Dive Brief:
- Wal-Mart sees Great Value and its other private label brands as opportunities for future success as national brands extend their reach through e-tailers like Amazon, according to Supermarket News.
- The retailer plans to leverage its private label lines to bolster store loyalty, and seeks to improve its sourcing and quality to boost profit margins. This strategy may be key to competing with incoming Lidl stores, Wal-Mart president and CEPO Doug McMillon told Supermarket News. These stores, coming to the U.S. later this year, offer deep discounts and an array of premium private label offerings.
- Wal-Mart is also refining its click-and-collect grocery operations, which have expanded to 600 store locations, in an effort to make them more efficient at the store level.
Dive Insight:
Store brand sales reached an all-time high of $118.4 billion last year, registering a record 17.7% of the total market, according to the Private Label Manufacturers Association’s 2016 Private Label Yearbook.
Wal-Mart is just one of many retailers looking to differentiate themselves from competitors as a way to develop customer loyalty.
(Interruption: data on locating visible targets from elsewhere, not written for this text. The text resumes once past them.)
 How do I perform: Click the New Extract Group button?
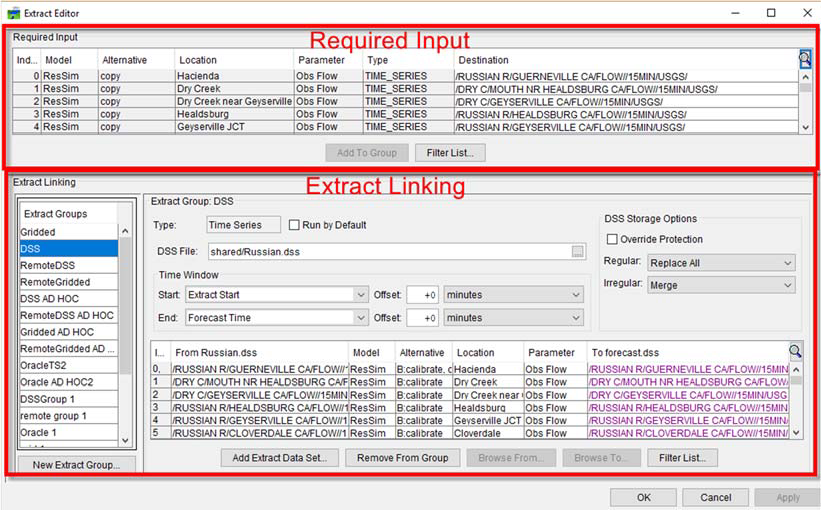pos(76,465)
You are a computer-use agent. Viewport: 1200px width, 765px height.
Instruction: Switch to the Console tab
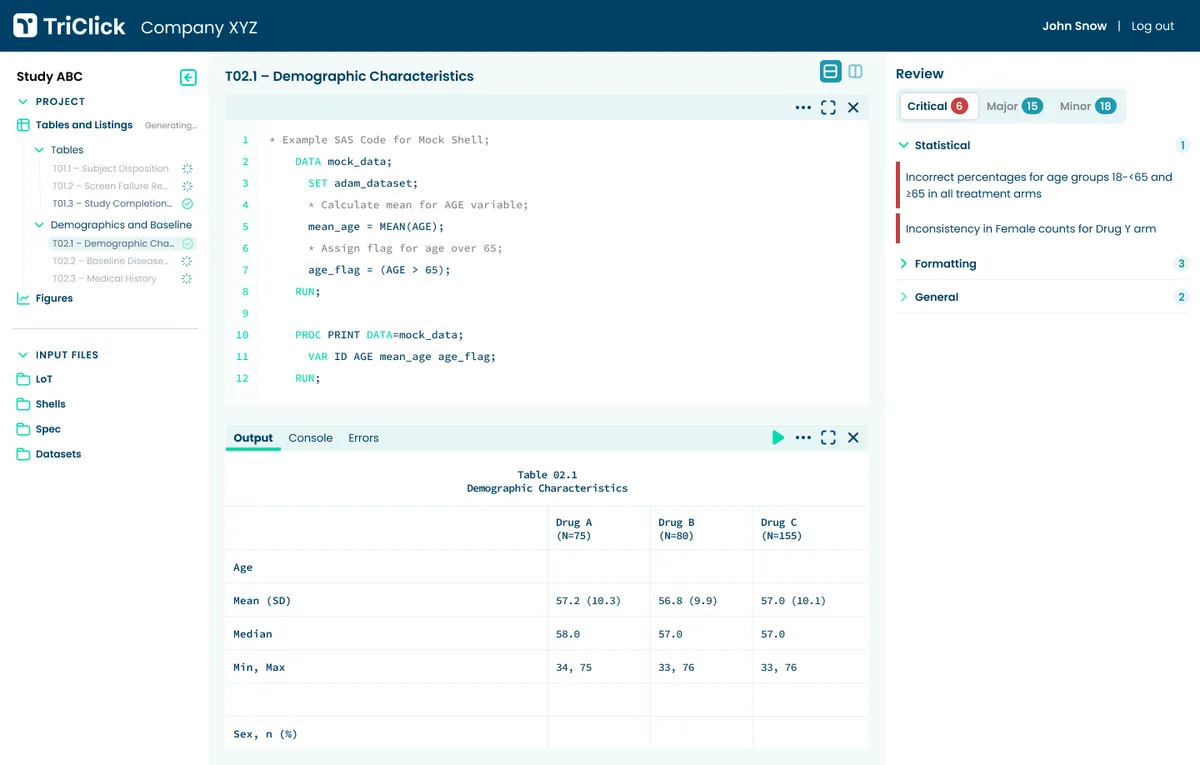(x=310, y=438)
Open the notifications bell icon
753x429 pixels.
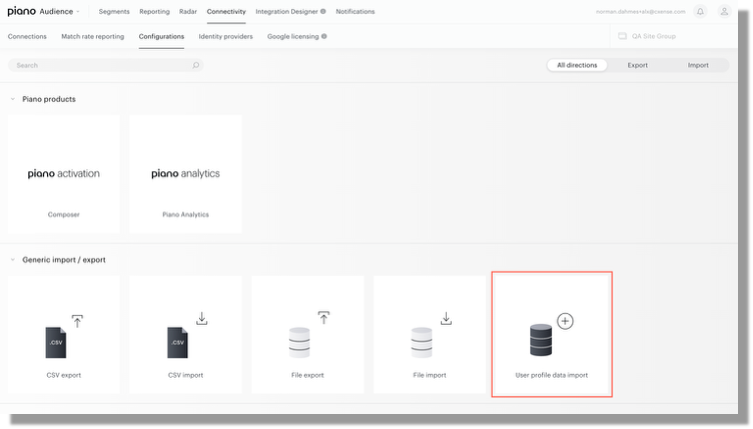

Numerous analysts agree that demographics and market share play a role in consumer trust, but that the quality and variety of private label brands are also a driving factor.
By putting an emphasis on its private label brands, Wal-Mart is showing its customers that it is moving beyond simply offering deep discount generics, and will instead roll out cost-competitive products that can also beat out the quality of national brands.
This top-notch quality, combined with the added convenience of click-and-collect, can help the retailer expand its consumer base and encourage long-time shoppers to keep coming back — a two-pronged approach that could help stave off encroaching retailers like Lidl.